Word and element pointing entries
-- begin --

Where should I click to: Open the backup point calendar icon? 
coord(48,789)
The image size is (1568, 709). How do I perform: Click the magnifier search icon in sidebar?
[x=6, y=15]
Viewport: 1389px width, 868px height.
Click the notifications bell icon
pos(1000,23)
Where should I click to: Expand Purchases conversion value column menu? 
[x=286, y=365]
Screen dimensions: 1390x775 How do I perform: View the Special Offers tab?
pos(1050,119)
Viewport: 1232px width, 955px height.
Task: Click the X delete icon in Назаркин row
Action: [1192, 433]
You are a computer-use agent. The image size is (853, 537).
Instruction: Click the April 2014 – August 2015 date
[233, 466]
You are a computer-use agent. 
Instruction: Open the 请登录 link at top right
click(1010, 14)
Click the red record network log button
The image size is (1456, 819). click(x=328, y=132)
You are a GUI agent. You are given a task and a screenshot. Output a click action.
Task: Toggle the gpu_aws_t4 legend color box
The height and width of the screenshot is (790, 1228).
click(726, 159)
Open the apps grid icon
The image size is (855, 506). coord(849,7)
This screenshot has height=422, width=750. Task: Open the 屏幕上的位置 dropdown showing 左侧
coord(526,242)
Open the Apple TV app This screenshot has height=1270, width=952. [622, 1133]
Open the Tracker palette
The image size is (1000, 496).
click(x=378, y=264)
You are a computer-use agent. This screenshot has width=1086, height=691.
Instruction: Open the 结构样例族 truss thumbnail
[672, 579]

-- end --

Work required
Copy these lines without any changes, covering every one of the records.

Answer to the task
Where should I click to: Open the backup point calendar icon? 
coord(48,789)
The image size is (1568, 709). How do I perform: Click the magnifier search icon in sidebar?
[x=6, y=15]
Viewport: 1389px width, 868px height.
Click the notifications bell icon
pos(1000,23)
Where should I click to: Expand Purchases conversion value column menu? 
[x=286, y=365]
Screen dimensions: 1390x775 How do I perform: View the Special Offers tab?
pos(1050,119)
Viewport: 1232px width, 955px height.
Task: Click the X delete icon in Назаркин row
Action: [1192, 433]
You are a computer-use agent. The image size is (853, 537).
Instruction: Click the April 2014 – August 2015 date
[233, 466]
You are a computer-use agent. 
Instruction: Open the 请登录 link at top right
click(1010, 14)
Click the red record network log button
The image size is (1456, 819). click(x=328, y=132)
You are a GUI agent. You are given a task and a screenshot. Output a click action.
Task: Toggle the gpu_aws_t4 legend color box
The height and width of the screenshot is (790, 1228).
click(726, 159)
Open the apps grid icon
The image size is (855, 506). coord(849,7)
This screenshot has height=422, width=750. Task: Open the 屏幕上的位置 dropdown showing 左侧
coord(526,242)
Open the Apple TV app This screenshot has height=1270, width=952. [622, 1133]
Open the Tracker palette
The image size is (1000, 496).
click(x=378, y=264)
You are a computer-use agent. This screenshot has width=1086, height=691.
Instruction: Open the 结构样例族 truss thumbnail
[672, 579]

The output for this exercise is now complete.